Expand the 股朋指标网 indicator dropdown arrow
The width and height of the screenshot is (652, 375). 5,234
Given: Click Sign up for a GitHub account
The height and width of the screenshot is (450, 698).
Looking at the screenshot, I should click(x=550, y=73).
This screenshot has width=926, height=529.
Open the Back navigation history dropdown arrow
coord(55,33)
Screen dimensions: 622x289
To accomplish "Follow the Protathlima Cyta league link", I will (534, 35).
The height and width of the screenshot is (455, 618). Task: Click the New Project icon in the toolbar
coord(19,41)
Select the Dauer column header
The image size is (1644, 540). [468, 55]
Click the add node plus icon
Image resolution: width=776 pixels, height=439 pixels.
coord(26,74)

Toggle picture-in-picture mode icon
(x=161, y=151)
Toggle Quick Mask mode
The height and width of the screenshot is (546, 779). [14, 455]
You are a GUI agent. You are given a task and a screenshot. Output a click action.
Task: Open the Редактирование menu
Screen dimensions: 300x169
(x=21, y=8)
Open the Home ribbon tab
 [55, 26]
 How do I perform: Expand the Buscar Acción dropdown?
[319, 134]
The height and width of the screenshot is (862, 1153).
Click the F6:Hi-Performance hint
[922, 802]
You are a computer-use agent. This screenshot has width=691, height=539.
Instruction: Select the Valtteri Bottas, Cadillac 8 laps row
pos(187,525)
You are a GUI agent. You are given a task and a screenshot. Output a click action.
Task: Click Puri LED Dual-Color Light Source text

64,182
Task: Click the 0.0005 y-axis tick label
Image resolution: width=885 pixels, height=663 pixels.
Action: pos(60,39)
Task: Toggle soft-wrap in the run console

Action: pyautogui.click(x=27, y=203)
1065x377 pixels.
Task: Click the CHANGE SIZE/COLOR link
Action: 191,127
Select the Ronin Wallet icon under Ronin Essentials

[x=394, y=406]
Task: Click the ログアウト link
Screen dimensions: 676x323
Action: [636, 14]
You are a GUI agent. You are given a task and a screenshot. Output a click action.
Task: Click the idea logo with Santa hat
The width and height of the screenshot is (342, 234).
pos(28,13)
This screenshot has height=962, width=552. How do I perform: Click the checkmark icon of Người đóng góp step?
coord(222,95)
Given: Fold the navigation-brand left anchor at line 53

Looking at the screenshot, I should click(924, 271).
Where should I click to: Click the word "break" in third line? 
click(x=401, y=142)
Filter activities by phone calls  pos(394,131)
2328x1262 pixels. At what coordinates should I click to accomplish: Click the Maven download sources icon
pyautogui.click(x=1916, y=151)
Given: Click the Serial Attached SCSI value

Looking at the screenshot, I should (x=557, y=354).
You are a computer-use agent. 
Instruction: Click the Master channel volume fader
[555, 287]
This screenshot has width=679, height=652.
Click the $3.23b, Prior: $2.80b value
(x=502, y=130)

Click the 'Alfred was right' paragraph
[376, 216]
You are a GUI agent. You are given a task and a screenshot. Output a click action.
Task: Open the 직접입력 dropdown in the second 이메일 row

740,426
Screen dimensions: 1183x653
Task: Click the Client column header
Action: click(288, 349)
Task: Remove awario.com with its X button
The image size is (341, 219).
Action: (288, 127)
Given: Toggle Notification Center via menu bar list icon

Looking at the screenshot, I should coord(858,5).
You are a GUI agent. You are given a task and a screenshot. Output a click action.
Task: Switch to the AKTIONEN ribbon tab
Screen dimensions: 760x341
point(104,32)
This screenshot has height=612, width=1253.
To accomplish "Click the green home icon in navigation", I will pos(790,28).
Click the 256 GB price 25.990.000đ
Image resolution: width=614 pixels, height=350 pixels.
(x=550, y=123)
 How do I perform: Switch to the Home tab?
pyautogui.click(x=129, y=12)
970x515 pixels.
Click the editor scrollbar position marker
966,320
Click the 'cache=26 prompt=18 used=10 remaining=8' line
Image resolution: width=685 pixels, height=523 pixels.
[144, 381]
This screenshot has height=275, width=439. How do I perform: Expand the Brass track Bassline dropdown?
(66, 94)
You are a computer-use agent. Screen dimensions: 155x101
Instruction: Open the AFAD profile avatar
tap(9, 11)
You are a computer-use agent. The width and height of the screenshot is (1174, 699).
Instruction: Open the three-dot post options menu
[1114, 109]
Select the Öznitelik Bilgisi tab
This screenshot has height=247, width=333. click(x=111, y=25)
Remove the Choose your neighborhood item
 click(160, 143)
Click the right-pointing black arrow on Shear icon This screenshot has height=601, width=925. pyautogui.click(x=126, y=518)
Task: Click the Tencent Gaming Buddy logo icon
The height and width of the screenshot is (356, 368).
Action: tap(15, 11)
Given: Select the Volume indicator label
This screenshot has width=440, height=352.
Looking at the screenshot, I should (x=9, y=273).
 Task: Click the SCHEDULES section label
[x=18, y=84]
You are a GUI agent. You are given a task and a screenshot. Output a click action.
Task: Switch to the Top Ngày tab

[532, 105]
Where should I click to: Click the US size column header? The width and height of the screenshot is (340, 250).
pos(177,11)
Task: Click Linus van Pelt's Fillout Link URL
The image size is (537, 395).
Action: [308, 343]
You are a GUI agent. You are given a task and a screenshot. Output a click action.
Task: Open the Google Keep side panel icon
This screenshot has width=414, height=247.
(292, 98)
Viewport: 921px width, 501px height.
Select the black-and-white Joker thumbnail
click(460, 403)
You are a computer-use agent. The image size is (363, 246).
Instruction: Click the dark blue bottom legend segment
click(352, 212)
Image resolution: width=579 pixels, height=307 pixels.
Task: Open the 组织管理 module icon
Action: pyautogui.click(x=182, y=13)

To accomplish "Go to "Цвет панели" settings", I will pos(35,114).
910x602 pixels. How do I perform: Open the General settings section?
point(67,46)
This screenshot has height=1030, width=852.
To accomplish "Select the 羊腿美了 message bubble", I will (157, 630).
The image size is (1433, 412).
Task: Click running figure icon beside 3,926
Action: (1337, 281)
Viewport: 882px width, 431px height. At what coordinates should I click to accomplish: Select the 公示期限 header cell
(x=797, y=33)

> [Exercise objective]: From the records above, pull out every line containing the word "computer".

> [Exercise answer]:
You are a computer-use agent. This screenshot has width=691, height=539.
You are a computer-use agent. 
You are a computer-use agent. Screen dimensions: 155x101
You are a computer-use agent. The width and height of the screenshot is (1174, 699).
You are a computer-use agent. The image size is (363, 246).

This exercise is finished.